WRITTEN TASK A: Condense the paragraph in the forum thread that begins "Once I had a similar situation" into a short bulleted list that keeps its main facts.

EXCERPT PROVIDED:
+---+

Once I had a similar situation with a file, then a certain page was wrong somehow. All printing attempts failed, if that particular page was involved. Otherwise I could print just fine. Maybe all your attempts of printing portions involved a certain page, and so have failed. Have you tried to print single pages from all parts of the document?

Jimmy


----------



## toll_booth (Oct 21, 2008)

Geez, something appears to be wrong with the file. But copy-pasting only lets me print the first page. Maybe something is wrong with the header?


----------



## Rollin_Again (Sep 4, 2003)

Open a new document and try to insert the old document into it by clicking *INSERT >> FILE* and then pointing to the old doc. If the file appears to be inserted correctly save the new doc and try to print it.

Regards,
Rollin


----------



## Cookiegal (Aug 27, 2003)

Hi Rollin_Again,

I guess you've missed all the announcements so I have to ask you to bring your signature into compliance with the new limitations please.

+---+

Listing for locating described items
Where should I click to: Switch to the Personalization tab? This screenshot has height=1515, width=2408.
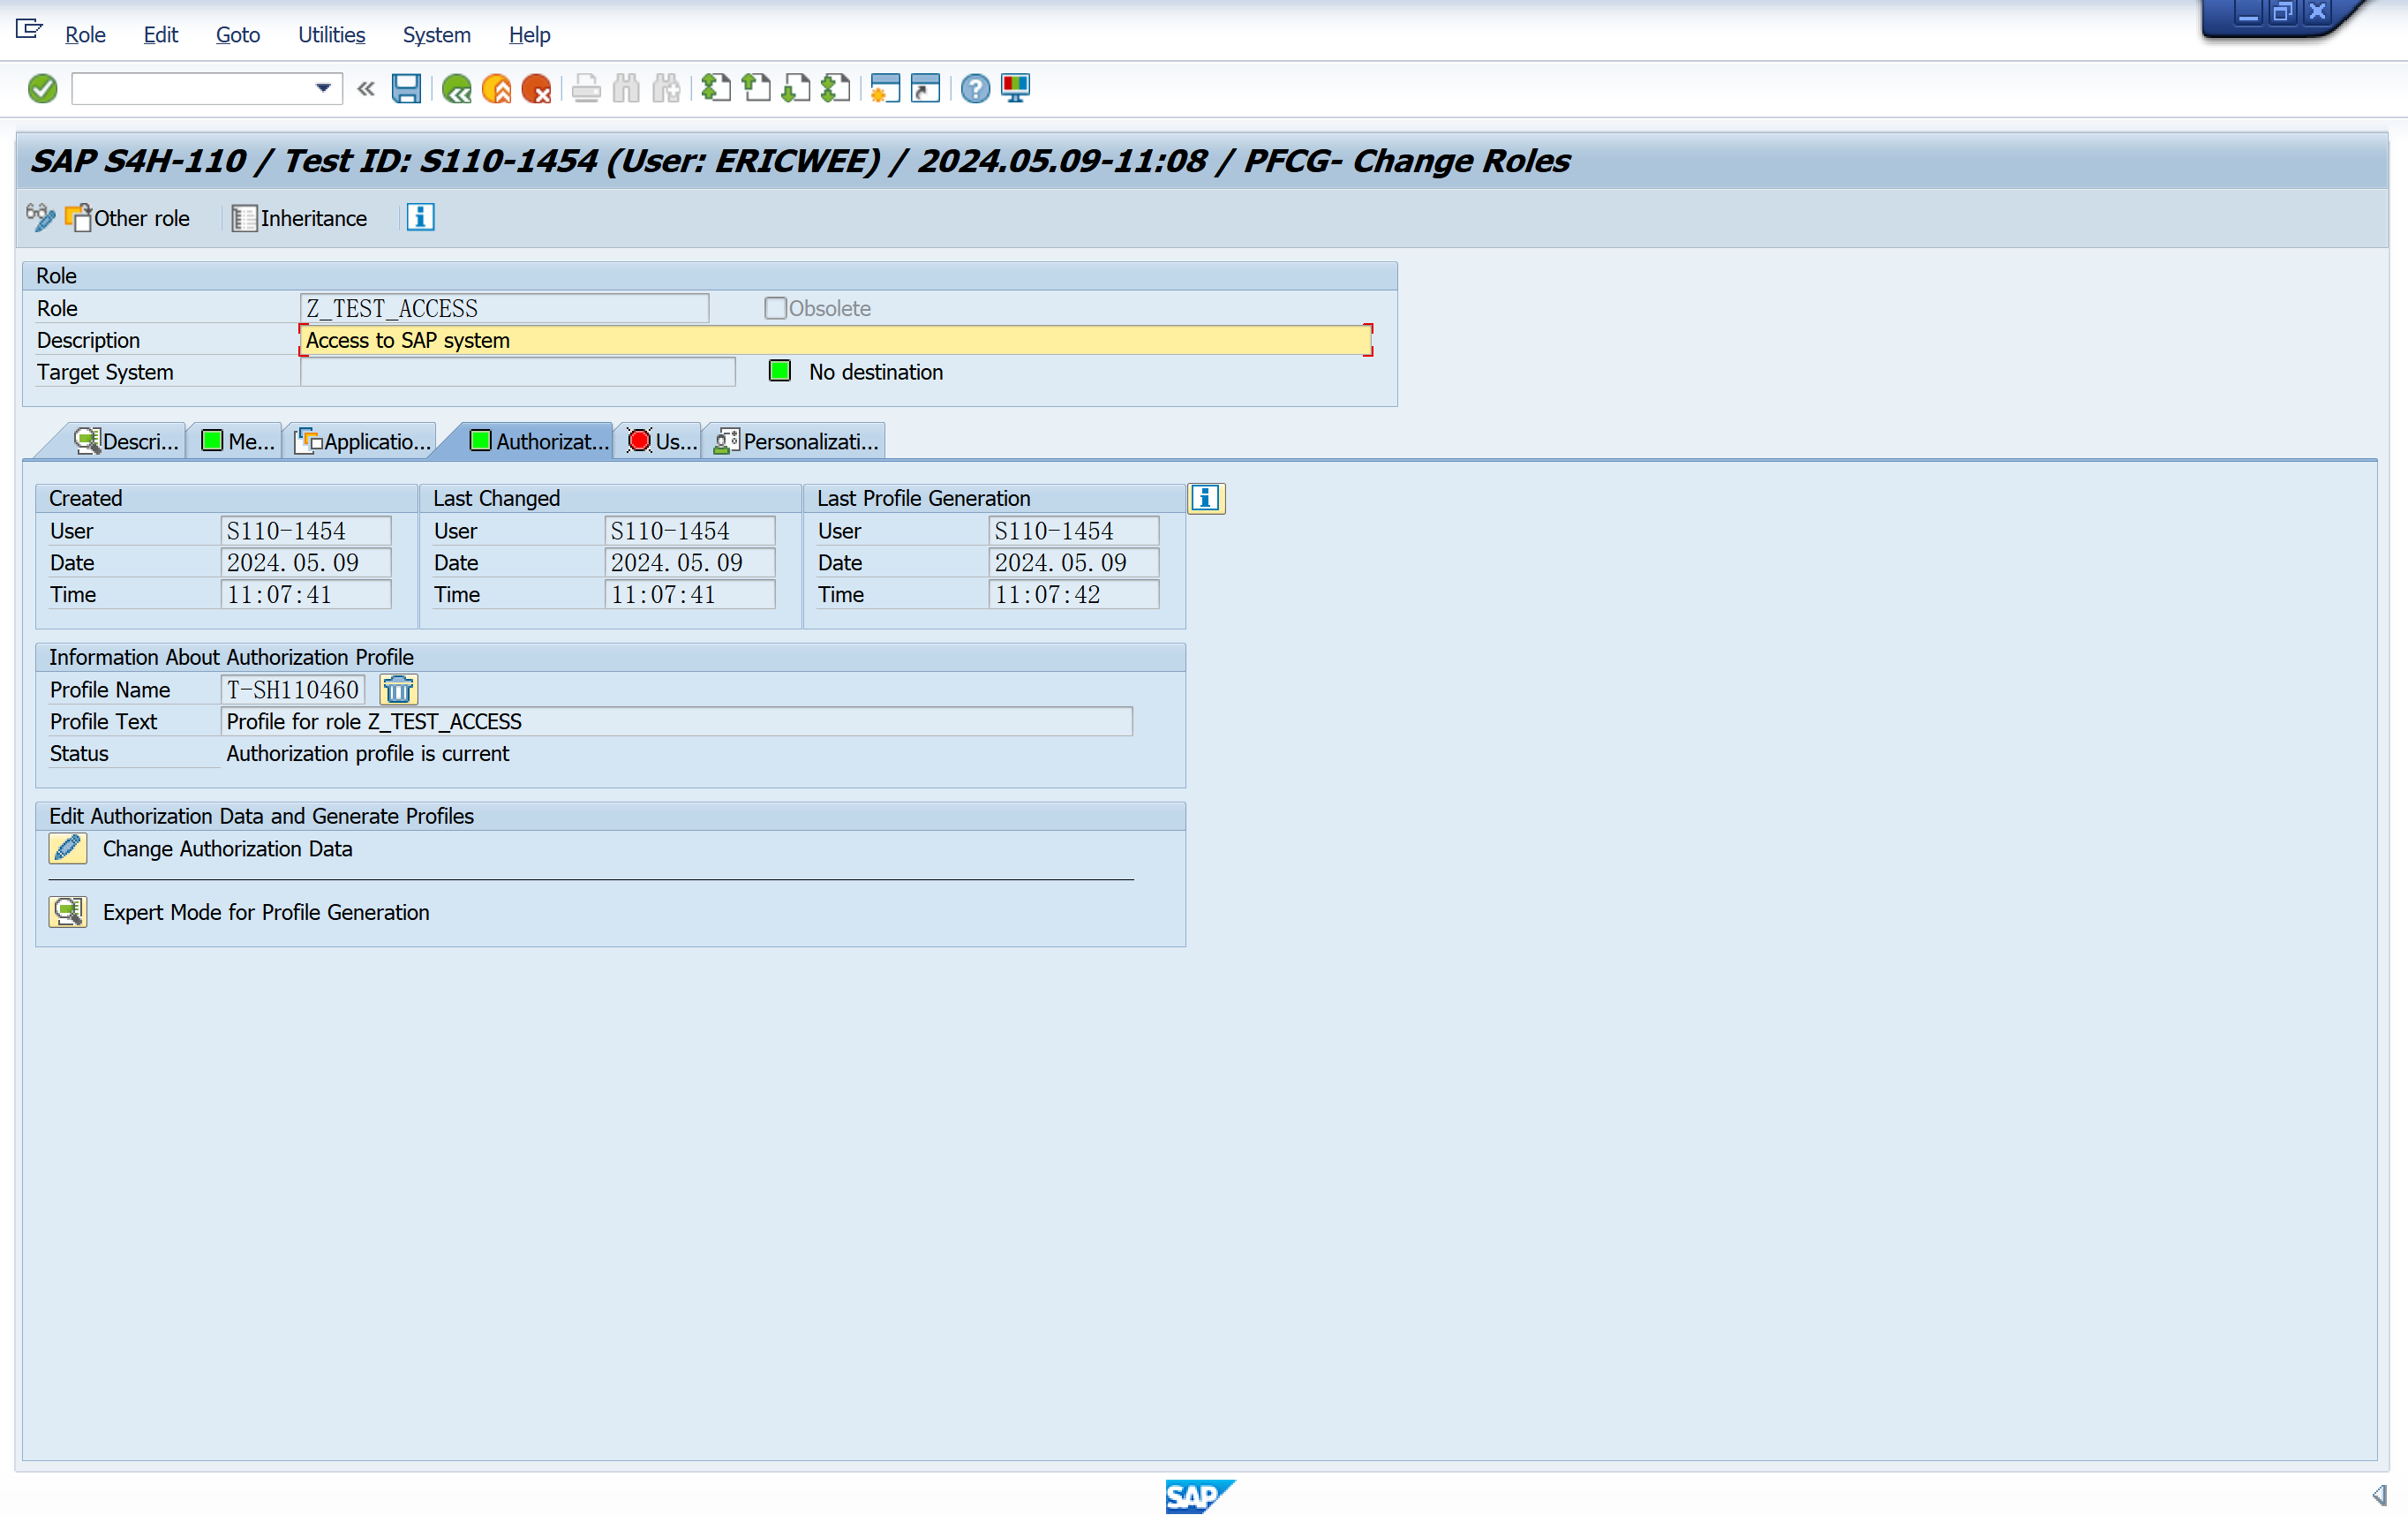coord(796,441)
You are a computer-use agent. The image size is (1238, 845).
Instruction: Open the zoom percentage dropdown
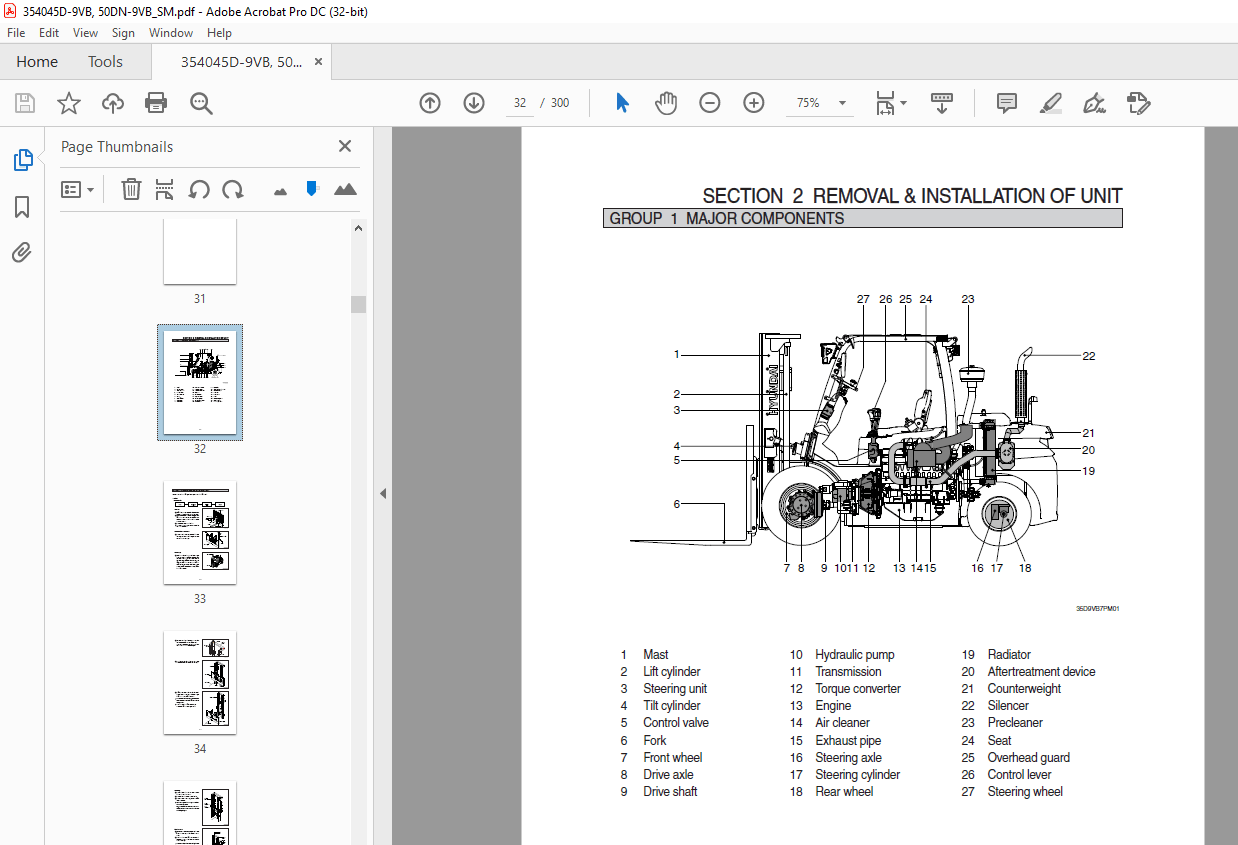[x=841, y=103]
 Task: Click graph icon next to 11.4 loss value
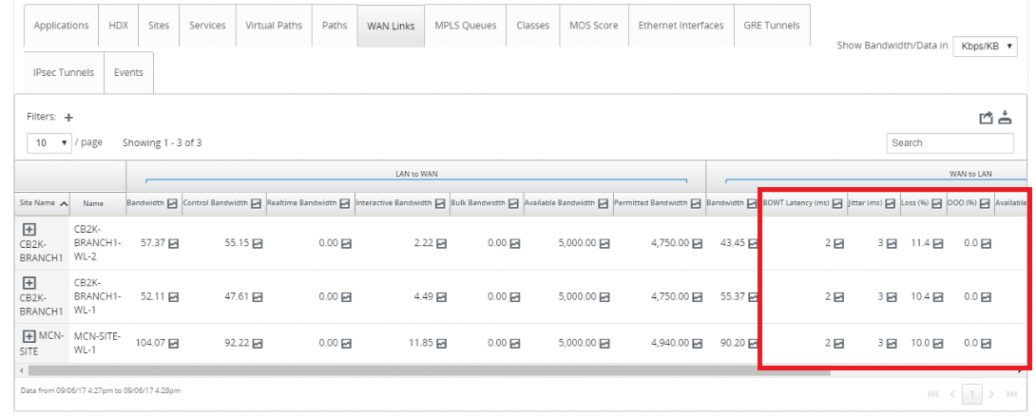click(937, 243)
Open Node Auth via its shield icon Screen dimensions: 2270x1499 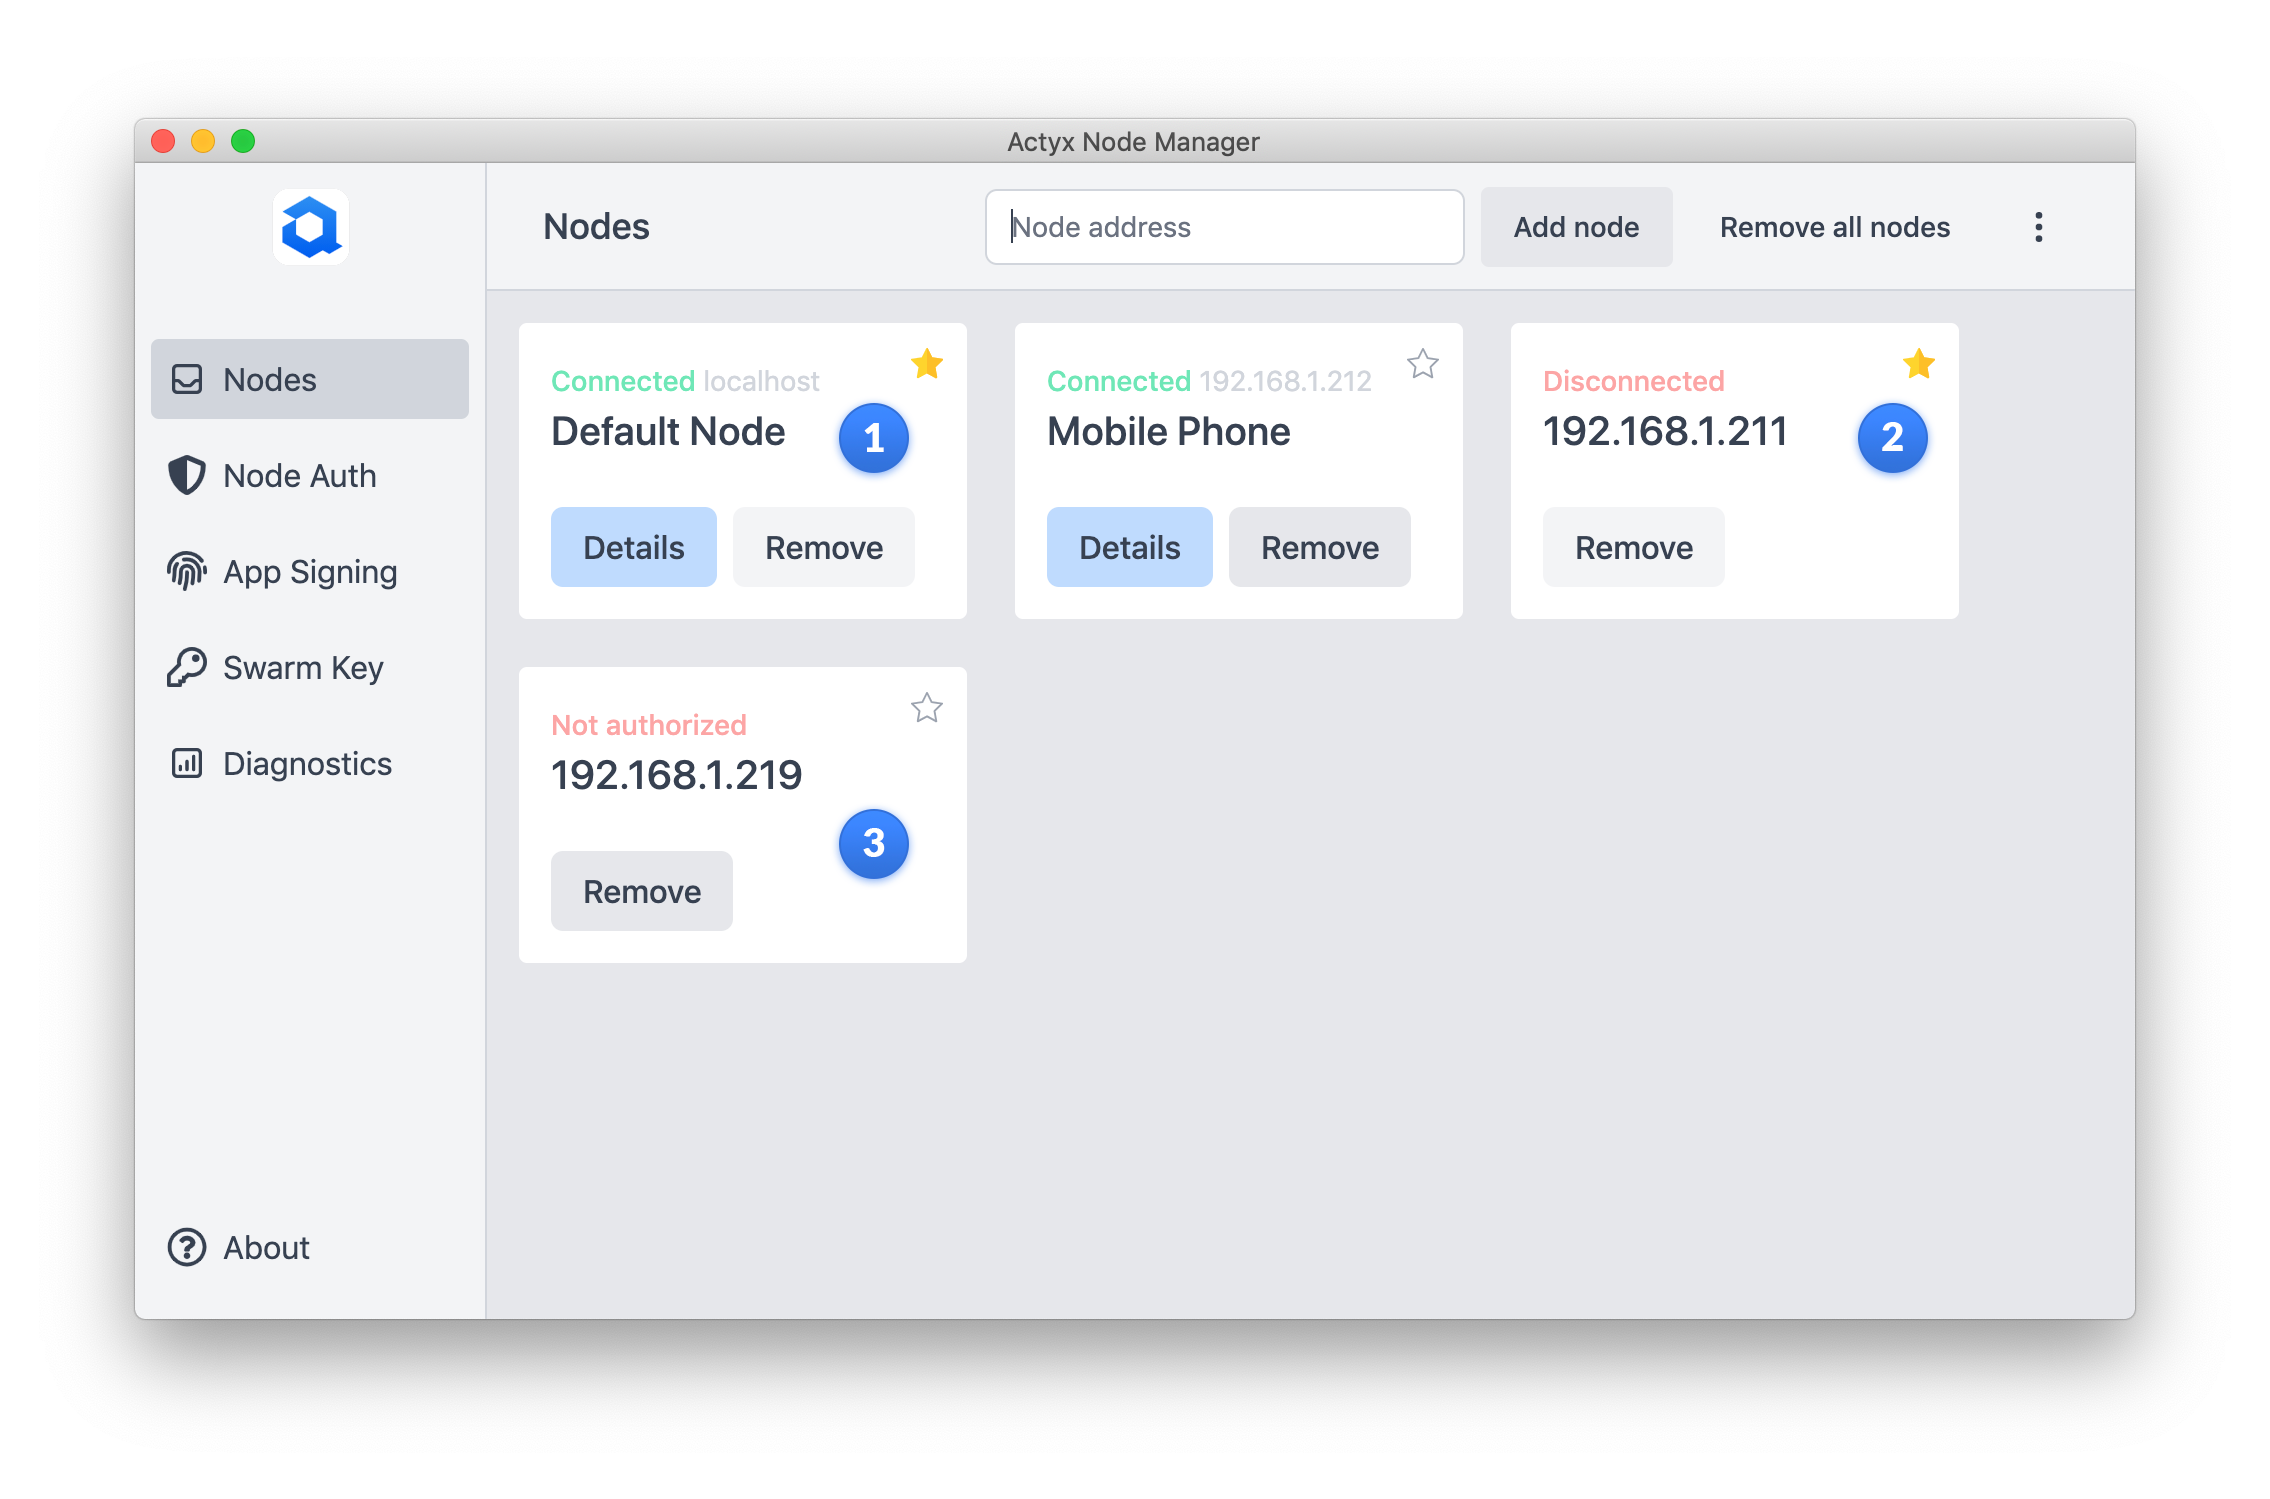point(187,475)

+---+

WRITTEN TASK B: In the listing, swap "dropdown" for "menu" in the lines from its start through the line holding "[x=841, y=103]", inclusive, leaving everything else unchanged and omitting the pictures.

EXERCISE SOLUTION A:
- A similar file once had one faulty page.
- Any print attempt that included that page failed; all other printing worked.
- The failed partial printouts may all have included one such page.
- Suggestion: try printing single pages from every part of the document.

EXERCISE SOLUTION B:
Where should I click to: Switch to the Personalization tab? This screenshot has height=1515, width=2408.
coord(796,441)
You are a computer-use agent. The image size is (1238, 845).
Instruction: Open the zoom percentage menu
[x=841, y=103]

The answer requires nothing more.